• TASK DETAILS: Repeat word for word the entries starting at the line that contains "The width and" and ending with the last of the entries, and leave the pictures out of your answer.

• STORED ROWS:
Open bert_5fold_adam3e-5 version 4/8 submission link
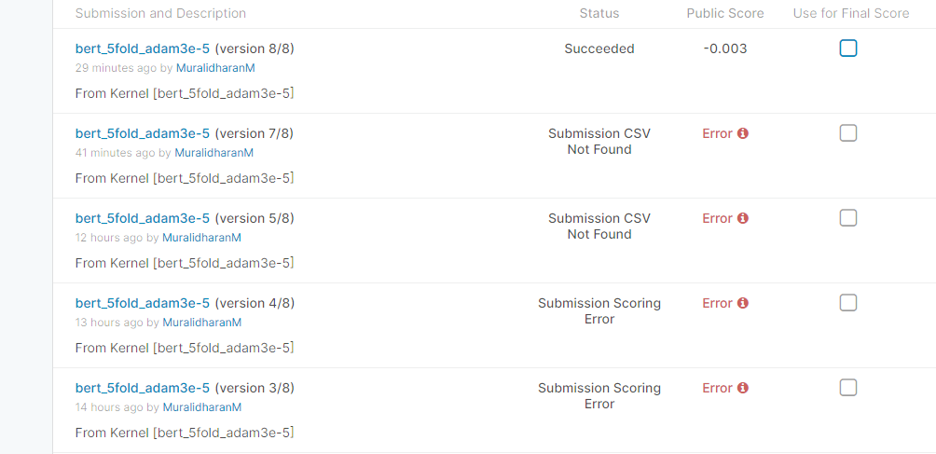936x454 pixels. (x=143, y=303)
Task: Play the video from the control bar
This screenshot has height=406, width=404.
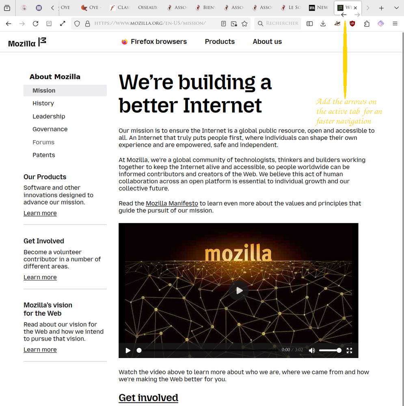Action: (128, 350)
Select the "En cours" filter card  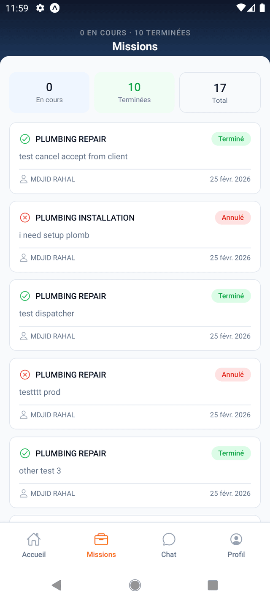tap(49, 93)
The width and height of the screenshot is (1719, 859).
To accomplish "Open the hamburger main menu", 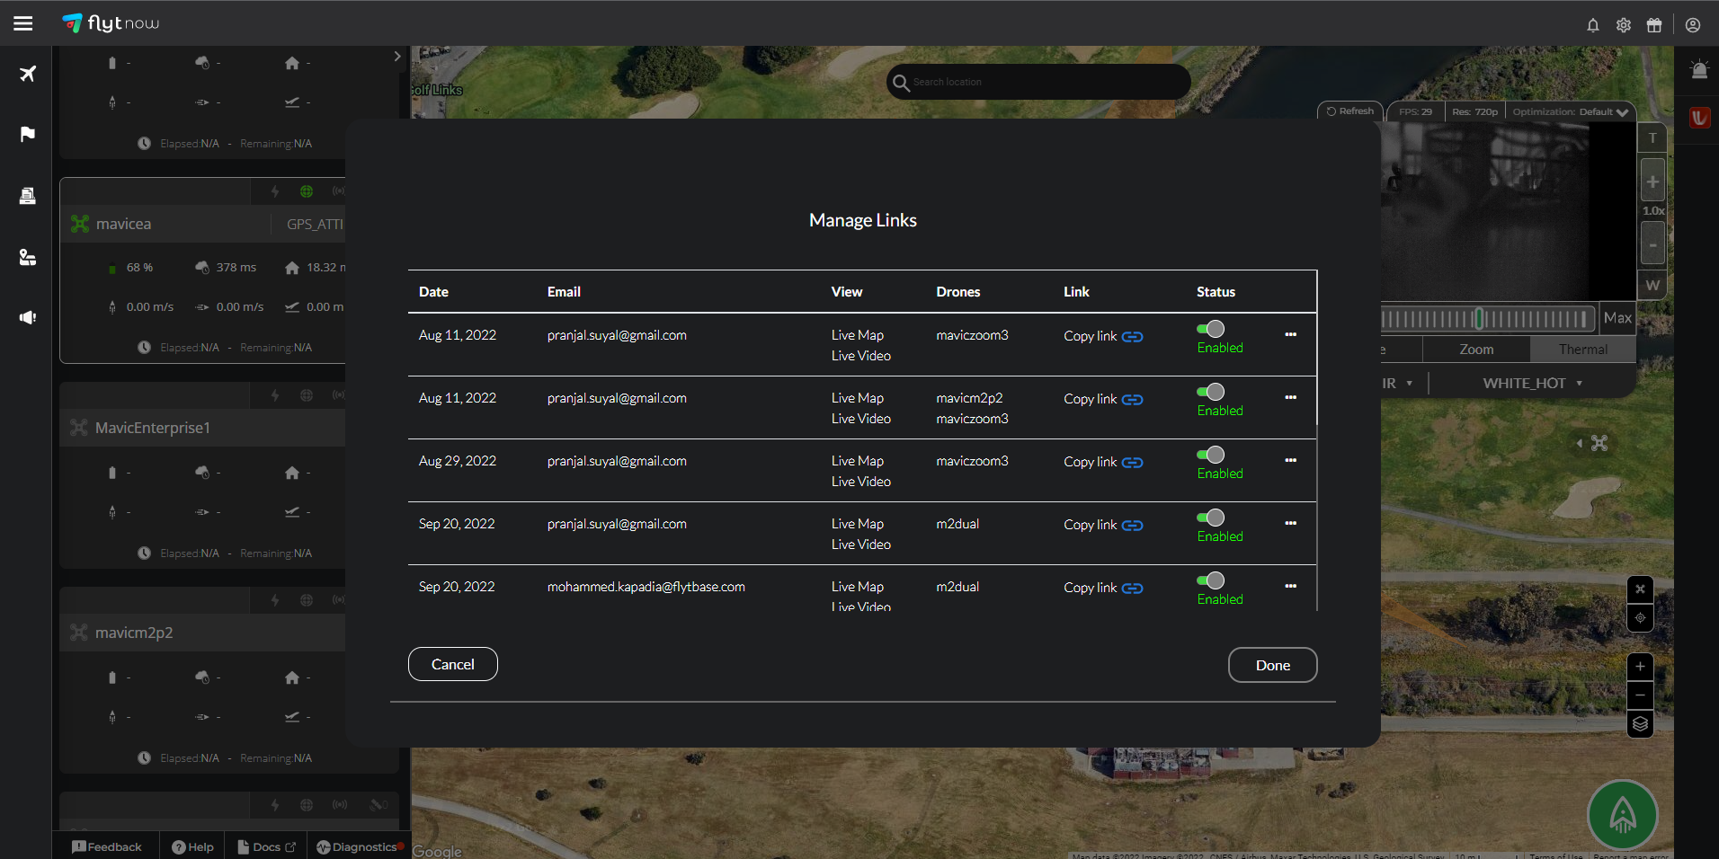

• SOLUTION FOR THIS PROBLEM:
The width and height of the screenshot is (1719, 859).
To accomplish "Open the hamburger main menu", 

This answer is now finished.